E nella poesia TRIADE UMANA troviamo una splendida e dolcissima sintesi di una visione politica profonda e intrisa di fiducia nei “valori” che rappresentano il capitale e il lavoro per la vita dell’uomo e nella speranza che il riconoscimento degli stessi possano promuovere una nuova pacificazione sociale. Oggi sempre attuale in un momento in cui ancora in tanti (che pur si ritengono liberali) credono che al contrario debba essere lo Stato (e non la creatività umana) attore del progresso economico e sociale dell’uomo e della società; vale la pena rileggerla:
 
Dal Capitale ne verrà Lavoro.
E sempre.
Lavoro ci darà più Capitale.
Or disunire questi due fattori
è danno
perché se uniti han generato
e sempre produrranno
AMOR SOCIALE.
Oh!
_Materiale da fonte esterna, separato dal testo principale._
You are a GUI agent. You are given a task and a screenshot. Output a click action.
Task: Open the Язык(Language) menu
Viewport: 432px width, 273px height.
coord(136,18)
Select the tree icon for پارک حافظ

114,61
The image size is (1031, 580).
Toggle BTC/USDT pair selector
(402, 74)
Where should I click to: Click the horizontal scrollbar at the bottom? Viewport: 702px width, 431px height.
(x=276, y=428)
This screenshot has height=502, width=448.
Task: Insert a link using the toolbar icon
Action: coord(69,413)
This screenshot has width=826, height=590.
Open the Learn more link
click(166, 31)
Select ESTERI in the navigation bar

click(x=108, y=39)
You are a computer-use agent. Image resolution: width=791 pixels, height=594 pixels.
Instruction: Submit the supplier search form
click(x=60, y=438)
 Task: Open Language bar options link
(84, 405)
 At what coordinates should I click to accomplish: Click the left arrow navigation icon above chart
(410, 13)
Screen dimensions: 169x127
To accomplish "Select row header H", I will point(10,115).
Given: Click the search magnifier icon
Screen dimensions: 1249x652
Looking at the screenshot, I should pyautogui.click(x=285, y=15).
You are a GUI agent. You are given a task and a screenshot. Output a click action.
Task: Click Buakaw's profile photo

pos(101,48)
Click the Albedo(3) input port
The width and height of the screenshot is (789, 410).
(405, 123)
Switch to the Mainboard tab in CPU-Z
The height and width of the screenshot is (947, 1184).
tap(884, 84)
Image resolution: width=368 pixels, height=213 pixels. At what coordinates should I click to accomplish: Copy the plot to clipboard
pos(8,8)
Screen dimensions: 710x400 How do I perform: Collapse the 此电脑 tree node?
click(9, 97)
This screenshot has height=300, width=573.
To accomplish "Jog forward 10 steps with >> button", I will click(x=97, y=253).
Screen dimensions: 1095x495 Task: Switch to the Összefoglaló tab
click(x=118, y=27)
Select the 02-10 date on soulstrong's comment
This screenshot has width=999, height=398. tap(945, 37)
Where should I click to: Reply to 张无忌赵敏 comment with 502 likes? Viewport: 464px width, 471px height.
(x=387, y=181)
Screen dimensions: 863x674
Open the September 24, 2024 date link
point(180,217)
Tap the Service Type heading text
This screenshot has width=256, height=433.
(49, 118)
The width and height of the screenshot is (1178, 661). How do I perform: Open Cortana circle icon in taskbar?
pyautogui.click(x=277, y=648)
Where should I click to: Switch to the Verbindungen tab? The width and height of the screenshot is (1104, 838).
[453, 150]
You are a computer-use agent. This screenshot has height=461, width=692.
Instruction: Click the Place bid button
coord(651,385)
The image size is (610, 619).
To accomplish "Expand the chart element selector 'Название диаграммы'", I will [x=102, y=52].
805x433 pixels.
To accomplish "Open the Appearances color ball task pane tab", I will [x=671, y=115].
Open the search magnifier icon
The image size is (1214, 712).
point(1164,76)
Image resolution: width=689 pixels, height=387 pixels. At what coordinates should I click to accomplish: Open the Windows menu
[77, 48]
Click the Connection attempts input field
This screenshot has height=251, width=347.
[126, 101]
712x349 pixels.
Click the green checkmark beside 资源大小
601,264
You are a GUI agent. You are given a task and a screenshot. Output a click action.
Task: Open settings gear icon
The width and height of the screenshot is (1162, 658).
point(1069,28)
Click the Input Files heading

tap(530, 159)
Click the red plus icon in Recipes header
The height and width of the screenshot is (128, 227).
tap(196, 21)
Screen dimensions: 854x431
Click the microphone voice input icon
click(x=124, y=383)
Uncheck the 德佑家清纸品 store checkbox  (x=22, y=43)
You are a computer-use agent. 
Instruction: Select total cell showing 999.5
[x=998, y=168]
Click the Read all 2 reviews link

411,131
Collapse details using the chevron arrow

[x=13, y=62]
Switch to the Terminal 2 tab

Deh! Facciamo
Che questa triade umana:
CAPITALE LAVOR AMOR SOCIALE
divenga meta dell’età futura!
Che senza AMOR nessun progresso dura.”
 
Riconoscimenti? Tanti. Ha vinto a Roma il Premio <<Quercia d’Oro>> 1982.  “Accademico d’onore a vita dell’A.I.L.A.S.  di Bologna; premio ex-equo della Società “Ventesimo Secolo”. Due volte Premiato al Premio Borgo – Padre Giacomo Cusmano, etc..
L’amore per vita, per Dio, per la storia e la cultura che ha trasmesso in famiglia e in chi lo conobbe rimangono unici. Indelebili i ricordi nella mente e nel cuore dei suoi nipoti con cui amava trascorrere ore ed ore raccontando fatti vissuti durante le Due Guerre mondiali, leggendo le favole di Esopo con domanda finale sulla morale, organizzando gare sulla grammatica italiana. Da anziano insegnante in pensione, continuò a dedicare gli ultimi anni della sua vita alla scrittura e alla poesia, continuando ad aiutare chi aveva bisogno di lui (come ad esempio il portiere del palazzo in cui abitava, che grazie al suo aiuto conseguì un livello di studio più adeguato).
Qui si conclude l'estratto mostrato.